这个延迟非常短，用户几乎感知不到，但能有效解决"跳转时Cookie未写入"的时序问题。

三、兜底调试与优化方案 #

如果上述配置后仍有偶发问题，可以尝试以下兜底方案：

1. 临时关闭HttpOnly调试 #

为了确认Cookie是否真的被存储，可以临时将$config['cookie_httponly']设为FALSE，然后在Zebra设备的WebView控制台中执行console.log(document.cookie)，查看是否包含ci_session，确认Cookie是否存储成功。
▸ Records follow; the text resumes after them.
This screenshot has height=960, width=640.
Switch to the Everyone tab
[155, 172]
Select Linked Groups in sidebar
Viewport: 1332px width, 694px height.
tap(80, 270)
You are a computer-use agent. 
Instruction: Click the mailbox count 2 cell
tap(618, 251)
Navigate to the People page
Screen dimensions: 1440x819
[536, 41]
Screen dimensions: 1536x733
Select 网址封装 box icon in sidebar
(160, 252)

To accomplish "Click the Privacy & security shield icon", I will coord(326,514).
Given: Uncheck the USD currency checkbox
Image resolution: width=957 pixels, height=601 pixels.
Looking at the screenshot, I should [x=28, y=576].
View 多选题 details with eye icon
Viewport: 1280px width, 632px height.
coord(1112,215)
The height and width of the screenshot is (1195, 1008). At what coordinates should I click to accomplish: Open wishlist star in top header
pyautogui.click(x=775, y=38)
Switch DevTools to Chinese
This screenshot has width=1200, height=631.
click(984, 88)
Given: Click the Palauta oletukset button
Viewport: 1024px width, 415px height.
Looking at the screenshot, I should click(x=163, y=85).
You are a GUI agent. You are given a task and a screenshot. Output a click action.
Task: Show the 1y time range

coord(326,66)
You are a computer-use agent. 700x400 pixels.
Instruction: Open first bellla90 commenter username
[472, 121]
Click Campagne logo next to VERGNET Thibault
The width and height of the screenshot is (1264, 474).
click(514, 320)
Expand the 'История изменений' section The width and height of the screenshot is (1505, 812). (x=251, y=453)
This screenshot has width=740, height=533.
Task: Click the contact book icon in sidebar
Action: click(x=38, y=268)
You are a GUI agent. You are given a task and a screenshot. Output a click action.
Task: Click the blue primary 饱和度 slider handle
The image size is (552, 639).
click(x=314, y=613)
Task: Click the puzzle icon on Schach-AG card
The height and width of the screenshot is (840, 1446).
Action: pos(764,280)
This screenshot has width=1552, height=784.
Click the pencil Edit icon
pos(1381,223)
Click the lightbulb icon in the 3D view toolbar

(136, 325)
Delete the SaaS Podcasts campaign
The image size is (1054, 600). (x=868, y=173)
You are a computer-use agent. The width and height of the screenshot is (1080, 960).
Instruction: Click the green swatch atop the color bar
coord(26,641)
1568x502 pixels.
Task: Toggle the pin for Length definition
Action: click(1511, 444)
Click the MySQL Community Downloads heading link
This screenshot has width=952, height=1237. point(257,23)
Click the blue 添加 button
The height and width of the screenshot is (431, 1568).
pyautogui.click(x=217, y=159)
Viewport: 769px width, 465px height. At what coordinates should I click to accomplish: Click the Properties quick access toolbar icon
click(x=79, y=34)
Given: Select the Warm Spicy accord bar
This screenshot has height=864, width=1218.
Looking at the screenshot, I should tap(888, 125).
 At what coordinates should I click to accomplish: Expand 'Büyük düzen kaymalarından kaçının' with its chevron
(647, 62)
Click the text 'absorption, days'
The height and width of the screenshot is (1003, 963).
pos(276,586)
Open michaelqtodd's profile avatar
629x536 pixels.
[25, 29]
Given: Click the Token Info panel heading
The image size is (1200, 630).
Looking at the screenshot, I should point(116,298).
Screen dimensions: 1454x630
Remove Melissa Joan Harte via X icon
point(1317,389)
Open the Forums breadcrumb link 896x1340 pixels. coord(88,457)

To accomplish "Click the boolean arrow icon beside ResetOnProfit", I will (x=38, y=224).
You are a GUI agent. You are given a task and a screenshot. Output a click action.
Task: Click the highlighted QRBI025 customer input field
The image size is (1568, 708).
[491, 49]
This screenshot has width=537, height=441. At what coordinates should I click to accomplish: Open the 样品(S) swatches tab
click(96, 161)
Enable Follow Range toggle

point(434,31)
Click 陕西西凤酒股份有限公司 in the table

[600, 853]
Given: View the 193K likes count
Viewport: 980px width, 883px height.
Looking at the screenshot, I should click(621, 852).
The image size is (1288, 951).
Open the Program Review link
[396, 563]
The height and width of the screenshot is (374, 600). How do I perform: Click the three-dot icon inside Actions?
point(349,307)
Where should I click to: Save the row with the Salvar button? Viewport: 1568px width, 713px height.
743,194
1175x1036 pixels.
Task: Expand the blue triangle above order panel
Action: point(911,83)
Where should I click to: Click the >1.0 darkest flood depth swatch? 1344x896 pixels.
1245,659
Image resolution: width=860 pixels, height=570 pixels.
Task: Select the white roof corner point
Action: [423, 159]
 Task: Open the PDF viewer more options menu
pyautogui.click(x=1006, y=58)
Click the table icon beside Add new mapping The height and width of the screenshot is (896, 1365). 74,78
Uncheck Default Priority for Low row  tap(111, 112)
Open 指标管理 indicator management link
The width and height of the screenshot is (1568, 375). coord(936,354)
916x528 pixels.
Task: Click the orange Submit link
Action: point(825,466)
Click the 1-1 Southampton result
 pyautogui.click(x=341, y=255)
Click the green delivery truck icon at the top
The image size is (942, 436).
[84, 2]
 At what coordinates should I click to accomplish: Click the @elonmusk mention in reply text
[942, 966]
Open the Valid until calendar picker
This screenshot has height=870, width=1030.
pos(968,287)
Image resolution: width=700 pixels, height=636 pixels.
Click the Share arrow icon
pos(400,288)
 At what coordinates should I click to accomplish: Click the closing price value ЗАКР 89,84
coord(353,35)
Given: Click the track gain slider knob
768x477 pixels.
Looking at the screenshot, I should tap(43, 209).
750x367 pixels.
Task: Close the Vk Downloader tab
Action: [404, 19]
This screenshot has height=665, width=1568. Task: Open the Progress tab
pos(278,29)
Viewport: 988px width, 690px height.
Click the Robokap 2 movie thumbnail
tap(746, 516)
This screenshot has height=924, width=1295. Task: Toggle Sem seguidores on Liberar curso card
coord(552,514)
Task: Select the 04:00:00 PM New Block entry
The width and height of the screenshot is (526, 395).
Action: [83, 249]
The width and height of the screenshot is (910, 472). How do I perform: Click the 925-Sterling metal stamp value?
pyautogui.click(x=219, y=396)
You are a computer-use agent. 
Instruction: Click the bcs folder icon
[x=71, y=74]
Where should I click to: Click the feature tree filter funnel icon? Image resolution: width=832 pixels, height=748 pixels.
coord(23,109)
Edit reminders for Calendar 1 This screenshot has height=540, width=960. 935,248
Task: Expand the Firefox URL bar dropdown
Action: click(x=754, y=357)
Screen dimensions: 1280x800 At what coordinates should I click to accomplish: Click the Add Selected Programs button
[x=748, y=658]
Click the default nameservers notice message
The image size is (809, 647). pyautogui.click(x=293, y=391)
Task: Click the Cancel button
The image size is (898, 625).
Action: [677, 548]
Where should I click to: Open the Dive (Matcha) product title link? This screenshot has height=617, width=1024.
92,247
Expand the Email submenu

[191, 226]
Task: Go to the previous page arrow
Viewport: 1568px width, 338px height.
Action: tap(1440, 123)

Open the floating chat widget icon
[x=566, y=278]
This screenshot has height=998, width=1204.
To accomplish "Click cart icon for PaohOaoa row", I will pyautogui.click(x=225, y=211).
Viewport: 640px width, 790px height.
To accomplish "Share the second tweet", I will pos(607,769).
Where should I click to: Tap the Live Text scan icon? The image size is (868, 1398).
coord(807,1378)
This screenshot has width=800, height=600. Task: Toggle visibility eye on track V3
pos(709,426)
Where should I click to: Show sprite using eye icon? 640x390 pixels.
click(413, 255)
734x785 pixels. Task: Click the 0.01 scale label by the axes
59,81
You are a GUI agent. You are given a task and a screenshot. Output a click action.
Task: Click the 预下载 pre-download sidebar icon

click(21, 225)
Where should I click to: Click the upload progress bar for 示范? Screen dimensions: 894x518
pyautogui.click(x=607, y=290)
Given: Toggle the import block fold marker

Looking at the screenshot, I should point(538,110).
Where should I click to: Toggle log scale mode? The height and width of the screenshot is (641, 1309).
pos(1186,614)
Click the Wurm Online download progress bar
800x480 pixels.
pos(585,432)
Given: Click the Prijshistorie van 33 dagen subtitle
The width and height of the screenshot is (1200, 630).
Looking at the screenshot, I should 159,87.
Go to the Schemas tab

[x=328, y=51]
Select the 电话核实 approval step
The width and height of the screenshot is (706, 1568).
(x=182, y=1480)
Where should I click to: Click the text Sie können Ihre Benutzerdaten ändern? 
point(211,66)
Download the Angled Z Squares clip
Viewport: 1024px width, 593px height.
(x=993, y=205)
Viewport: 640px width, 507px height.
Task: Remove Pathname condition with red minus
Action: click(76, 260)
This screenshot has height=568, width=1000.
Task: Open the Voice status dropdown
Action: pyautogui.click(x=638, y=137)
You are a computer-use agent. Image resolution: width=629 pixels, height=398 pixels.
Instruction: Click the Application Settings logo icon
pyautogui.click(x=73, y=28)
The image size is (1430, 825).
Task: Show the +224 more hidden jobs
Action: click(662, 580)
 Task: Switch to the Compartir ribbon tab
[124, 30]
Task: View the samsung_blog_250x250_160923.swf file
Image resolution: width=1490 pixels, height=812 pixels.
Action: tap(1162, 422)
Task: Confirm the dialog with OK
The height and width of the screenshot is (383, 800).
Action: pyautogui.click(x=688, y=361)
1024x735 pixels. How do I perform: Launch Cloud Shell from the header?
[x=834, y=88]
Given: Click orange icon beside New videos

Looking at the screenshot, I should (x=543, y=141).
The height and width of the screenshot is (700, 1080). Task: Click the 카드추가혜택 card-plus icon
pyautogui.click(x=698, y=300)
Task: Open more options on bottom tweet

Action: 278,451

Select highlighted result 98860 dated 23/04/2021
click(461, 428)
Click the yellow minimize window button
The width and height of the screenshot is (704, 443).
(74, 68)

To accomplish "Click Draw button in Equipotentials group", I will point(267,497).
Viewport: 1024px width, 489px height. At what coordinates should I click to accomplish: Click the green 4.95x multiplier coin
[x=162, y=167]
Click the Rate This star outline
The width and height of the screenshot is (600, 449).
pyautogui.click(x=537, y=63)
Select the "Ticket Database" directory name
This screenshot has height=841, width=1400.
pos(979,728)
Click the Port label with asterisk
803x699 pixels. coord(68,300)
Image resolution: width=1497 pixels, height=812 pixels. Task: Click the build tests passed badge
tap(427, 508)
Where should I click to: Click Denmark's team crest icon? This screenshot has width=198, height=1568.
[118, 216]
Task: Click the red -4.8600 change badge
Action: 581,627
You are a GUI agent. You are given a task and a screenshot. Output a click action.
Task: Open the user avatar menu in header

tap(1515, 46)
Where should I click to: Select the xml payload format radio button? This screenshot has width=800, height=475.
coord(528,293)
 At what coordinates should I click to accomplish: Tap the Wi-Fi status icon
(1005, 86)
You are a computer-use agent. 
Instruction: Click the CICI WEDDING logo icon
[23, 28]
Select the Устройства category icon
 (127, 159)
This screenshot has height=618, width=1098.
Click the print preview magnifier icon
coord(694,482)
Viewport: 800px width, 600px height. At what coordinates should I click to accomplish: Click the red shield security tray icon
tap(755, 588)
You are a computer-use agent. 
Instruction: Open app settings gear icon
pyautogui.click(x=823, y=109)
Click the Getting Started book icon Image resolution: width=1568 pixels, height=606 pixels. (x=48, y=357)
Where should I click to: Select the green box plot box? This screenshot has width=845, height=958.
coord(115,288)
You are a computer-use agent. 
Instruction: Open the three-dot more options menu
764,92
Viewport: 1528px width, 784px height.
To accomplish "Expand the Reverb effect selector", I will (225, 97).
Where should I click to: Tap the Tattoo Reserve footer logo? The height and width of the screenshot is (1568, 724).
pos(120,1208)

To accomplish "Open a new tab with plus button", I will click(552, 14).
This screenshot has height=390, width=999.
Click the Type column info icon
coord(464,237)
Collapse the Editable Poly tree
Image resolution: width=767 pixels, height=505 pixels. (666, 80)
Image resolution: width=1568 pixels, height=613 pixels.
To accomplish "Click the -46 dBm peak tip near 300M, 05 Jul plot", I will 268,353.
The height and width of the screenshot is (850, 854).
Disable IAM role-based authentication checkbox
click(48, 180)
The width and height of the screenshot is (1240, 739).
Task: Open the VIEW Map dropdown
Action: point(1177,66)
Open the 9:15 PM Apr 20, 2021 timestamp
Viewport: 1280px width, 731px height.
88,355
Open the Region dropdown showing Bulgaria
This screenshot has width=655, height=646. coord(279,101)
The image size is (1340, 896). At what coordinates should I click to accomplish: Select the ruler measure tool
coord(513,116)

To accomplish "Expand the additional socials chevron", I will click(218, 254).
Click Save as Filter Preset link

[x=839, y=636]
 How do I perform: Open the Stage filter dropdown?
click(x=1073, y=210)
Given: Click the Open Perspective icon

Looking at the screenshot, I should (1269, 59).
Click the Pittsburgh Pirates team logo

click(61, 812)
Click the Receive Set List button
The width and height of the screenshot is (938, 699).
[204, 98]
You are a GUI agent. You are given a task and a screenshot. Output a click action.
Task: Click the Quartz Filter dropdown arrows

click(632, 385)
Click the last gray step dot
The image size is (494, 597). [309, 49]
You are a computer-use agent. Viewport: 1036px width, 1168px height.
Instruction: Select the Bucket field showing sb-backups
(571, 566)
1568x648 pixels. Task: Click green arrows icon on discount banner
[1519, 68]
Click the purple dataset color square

调试完成后务必改回TRUE保障安全。

2. 指定Cookie Domain（可选） #

如果你的应用固定用http://10.246.142.20/LPM/访问，可以尝试指定Cookie的Domain为该IP：

$config['cookie_domain'] = '10.246.142.20';

这能帮助WebView更明确地识别Cookie的归属域名，避免跨路径的存储歧义。

3. 针对旧版WebView的兜底：不设置SameSite属性 #

如果Zebra设备使用的是非常旧的Android WebView（Android 7及以下），可能对SameSite属性支持不好，可以尝试完全不设置SameSite属性，让WebView使用默认行为：

// CodeIgniter中可以设置为''或者注释掉该配置
$config['cookie_samesite'] = '';

不过这是兜底方案，优先推荐用SameSite=Lax。

四、常见误区避坑 #

1. 绝对不要用SameSite=None + 无Secure：这是无效配置，WebView会直接拒绝存储该Cookie。
2. 不要随意添加Secure属性：HTTP环境下添加Secure会导致所有Cookie被拒绝存储，这是最常见的错误。
3. 不要忽略Path属性：必须设为/，否则子路径请求可能带不上Cookie。

通过上述配置，你应该能彻底解决Zebra设备上AJAX登录后会话丢失的问题，同时完全兼容桌面浏览器的正常使用。